Dependent origination is how the Buddha explained suffering, dukkha and the cycle of samsara. I will try to translate it into a new framework called dopaminergic origination. The process is cyclical and I will start at consciousness.
Consciousness (viññāṇa) – awareness conditioned by past formations.
Our consciousness is pulled toward a rewarding or threatening stimulus based on past learning.
Name-and-form (nāma-rūpa) – mentality (feeling, perception, intention, contact, attention) and physical body.
We attribute a characteristic to this stimulus: desirable, undesirable, irresistible, terrifying, etc.
Six sense bases (saḷāyatana) – eye, ear, nose, tongue, body, and mind.
We engage with the stimulus using our six sense bases.
Contact (phassa) – the meeting of sense base, object, and corresponding consciousness.
We focus our consciousness on the stimulus and lose sight of the big picture.
Feeling (vedanā) – the felt tone: pleasant, unpleasant, or neutral.
In doing so we increase feelings of pleasure or aversion.
Craving (taṇhā) – thirst for pleasant, aversion to unpleasant, delusion toward neutral.
This sensation causes salience-encoding due to D1 phasic dopamine activity.
Clinging (upādāna) – intensified grasping to sense-pleasures, views, rituals, and self-identity.
This dopaminergic activity encodes a reward or revulsion toward the stimulus.
Becoming (bhava) – karmic potential, momentum of existence.
The encoding enters our unconscious filters on the world and changes who we are and how we perceive things.
Birth (jāti) – arising of a new existence or identity.
We become someone who likes one thing and dislikes another.
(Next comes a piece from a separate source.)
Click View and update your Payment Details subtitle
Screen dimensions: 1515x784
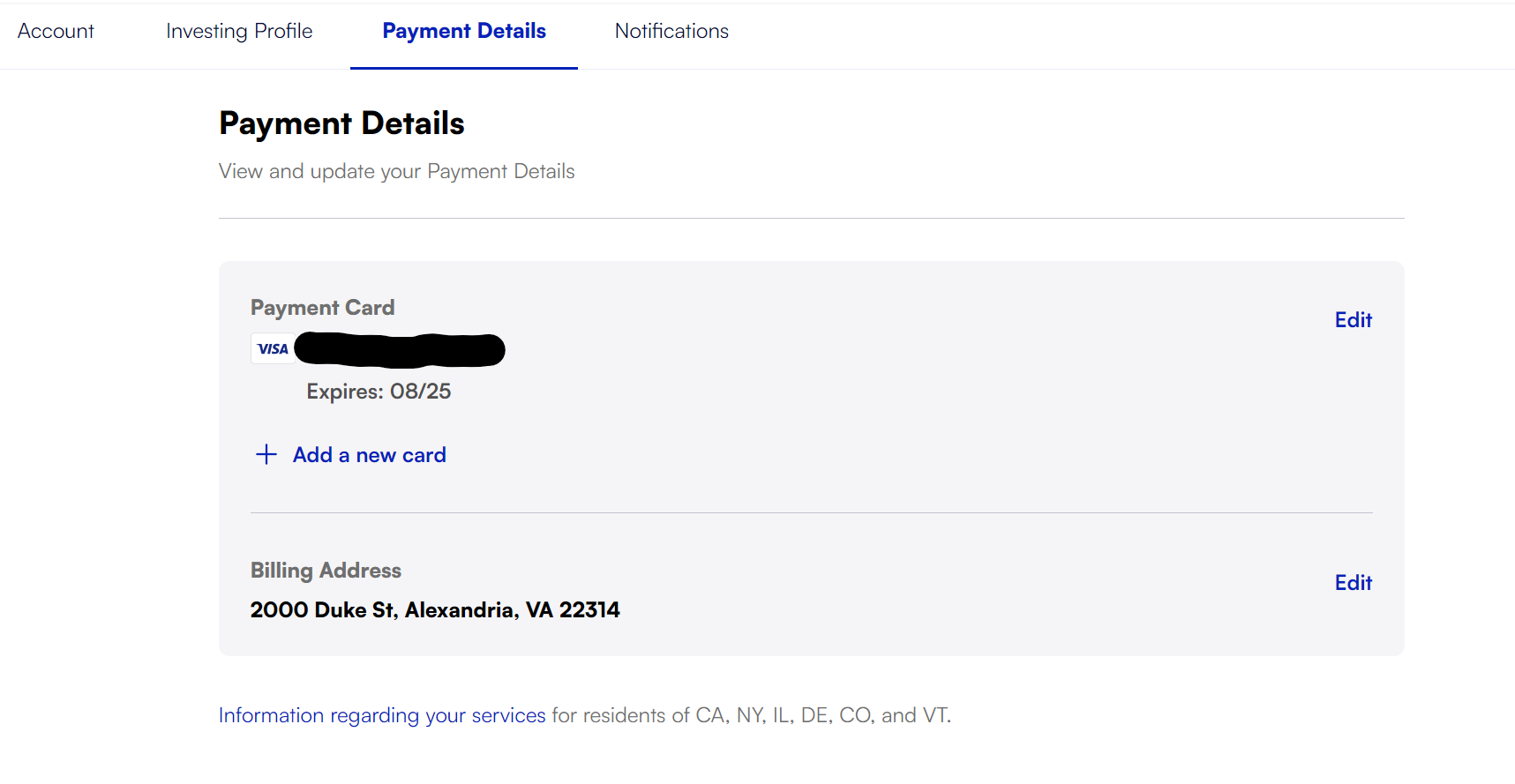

We give ourselves an identity and begin to associate with it as being a ‘permanent self’. This happens on a neuronal level and not just in terms of labels; neural pathways that have been laid take time to remove.
Old age and death (jarā-maraṇa) – with sorrow, lamentation, pain, grief, and despair.
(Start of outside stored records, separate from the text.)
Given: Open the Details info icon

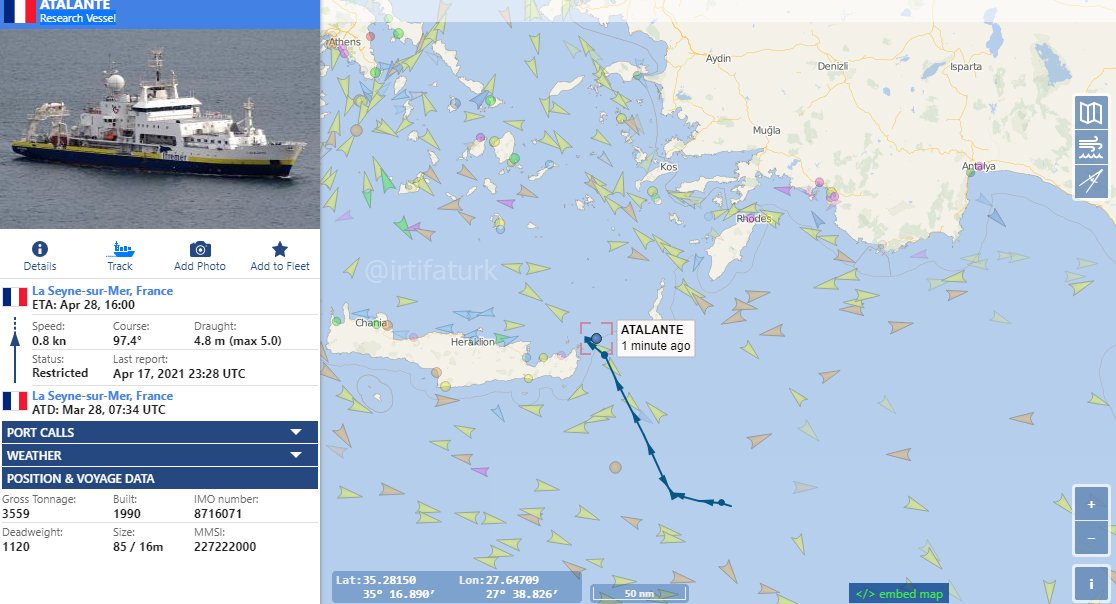Looking at the screenshot, I should [40, 249].
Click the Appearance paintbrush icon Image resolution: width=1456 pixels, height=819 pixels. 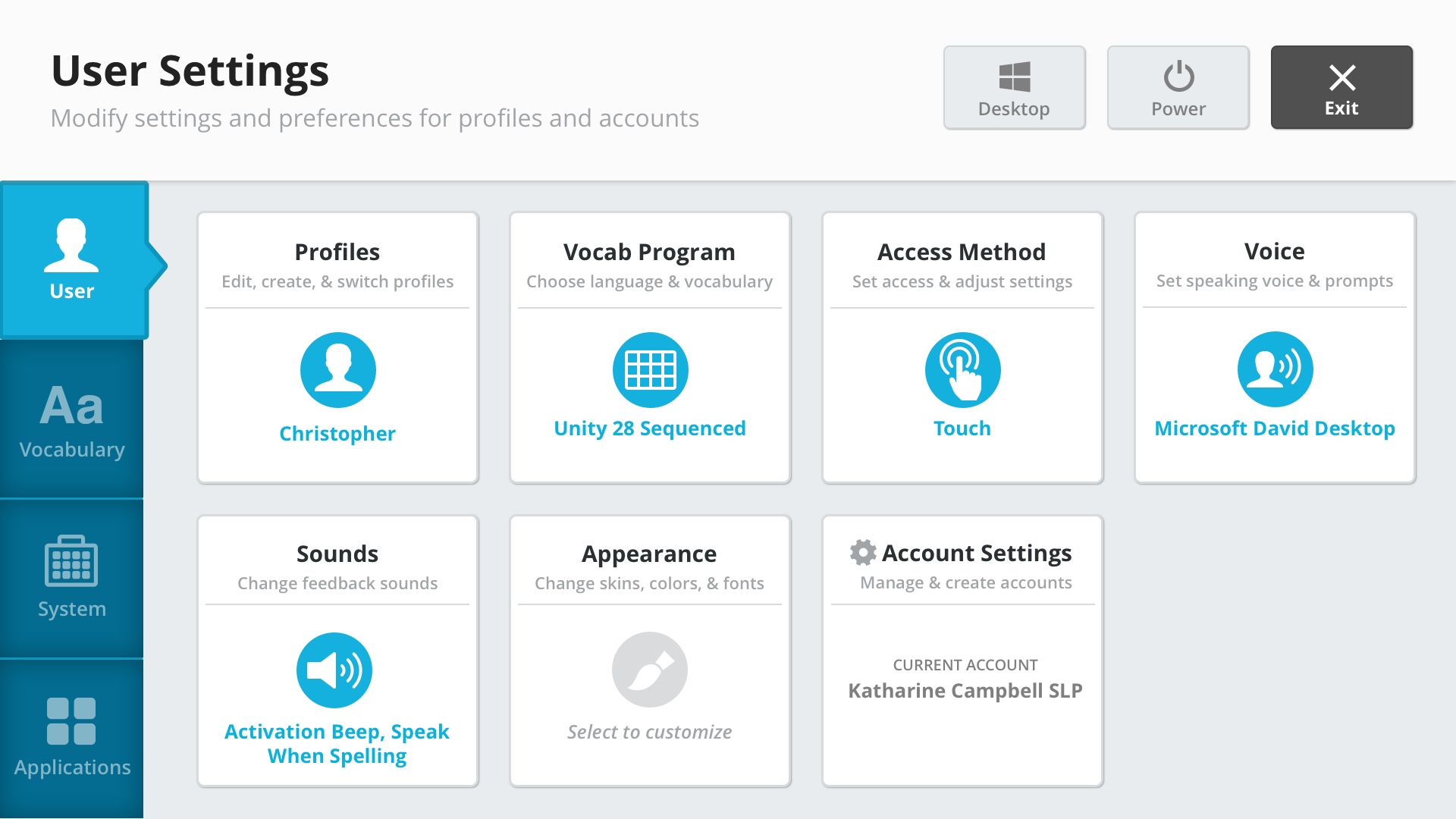pos(650,670)

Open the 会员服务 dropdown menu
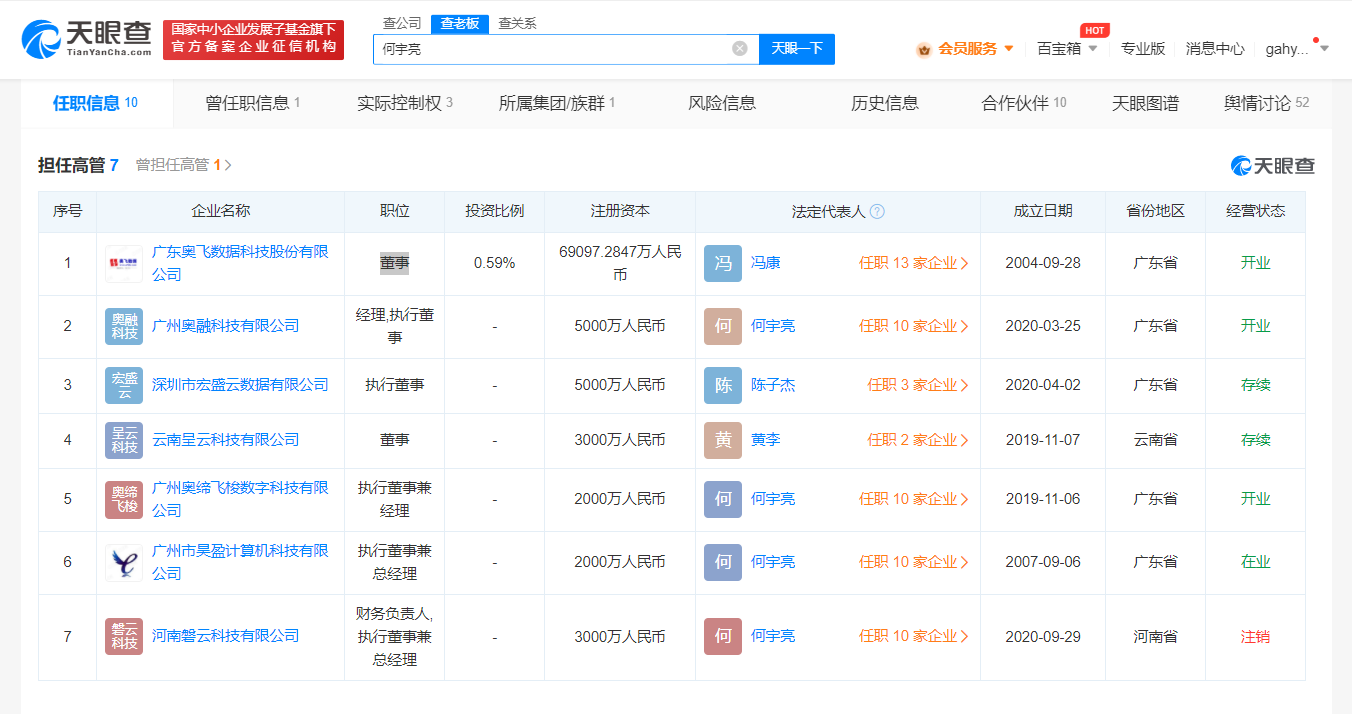[x=966, y=48]
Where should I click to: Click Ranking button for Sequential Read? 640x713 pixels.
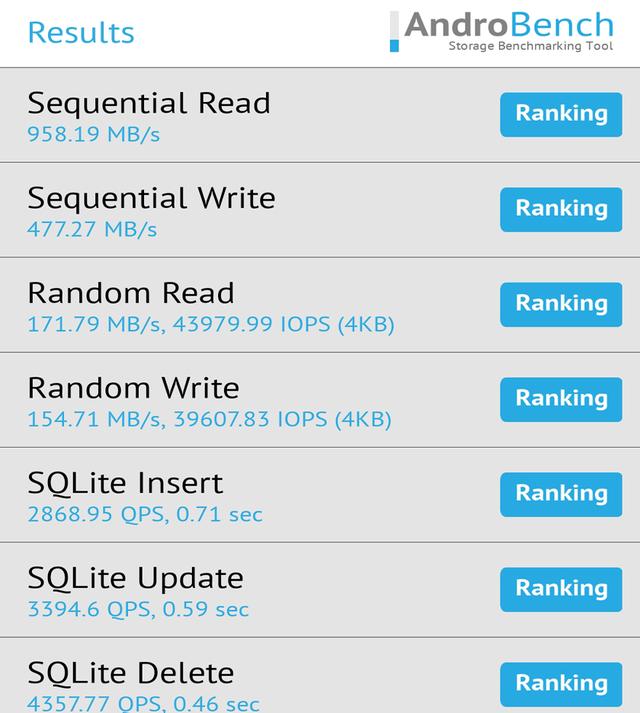560,114
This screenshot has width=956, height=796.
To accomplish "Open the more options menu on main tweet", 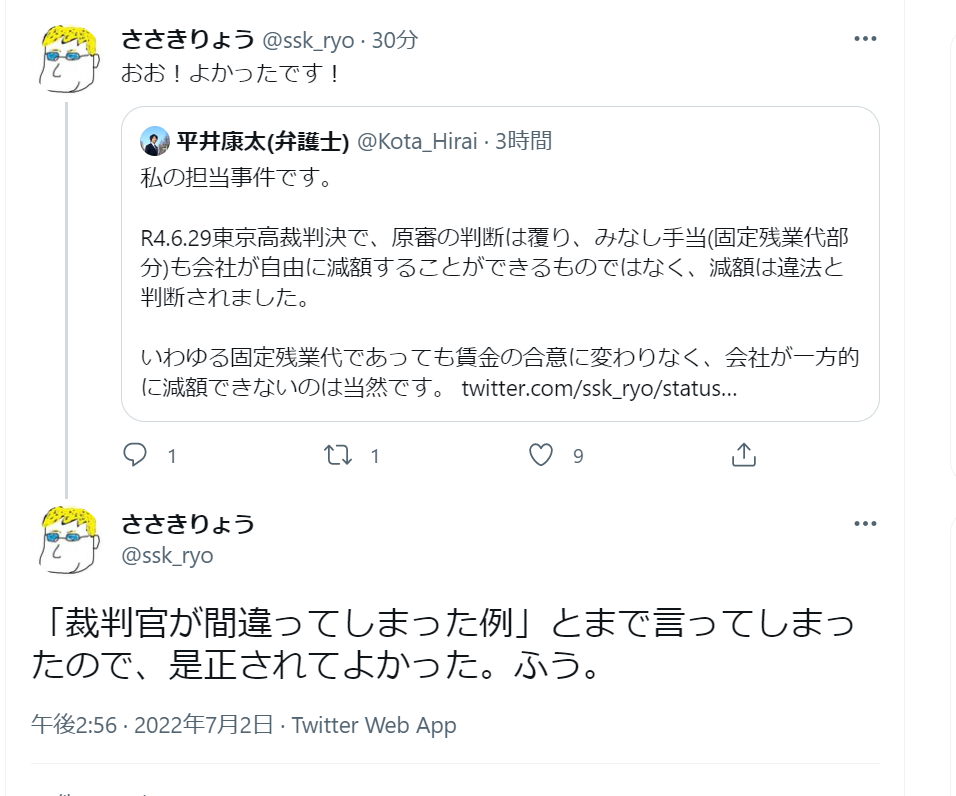I will (x=865, y=524).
This self becomes maladaptive to the ever-changing reality around us and causes pain and lamentation.
Consciousness (viññāṇa) – awareness conditioned by past formations.
Our consciousness is once again pulled toward rewarding or threatening stimuli based on past learning.
… and on it goes.
This, in short, is dependent origination. It can be alleviated by increasing D2 tonic dopamine signalling through meditation and movement-based regulation while running through the maladaptive code and seeing that it is a relic of past learnings and not ‘self’.
It is a feature of the system and not a bug, but it is a painful feature for those of us who are dysregulated.
Dysregulation can be genetic or learned through traumatic events.
It can be unlearned through the methods that the Buddha taught or through the methods on this website.
That was easier than expected. Siddhartha did all the heavy lifting for me.
Thanks, Sid :)
/jb202510191737
ps. I know other neurotransmitters are involved but simple is good.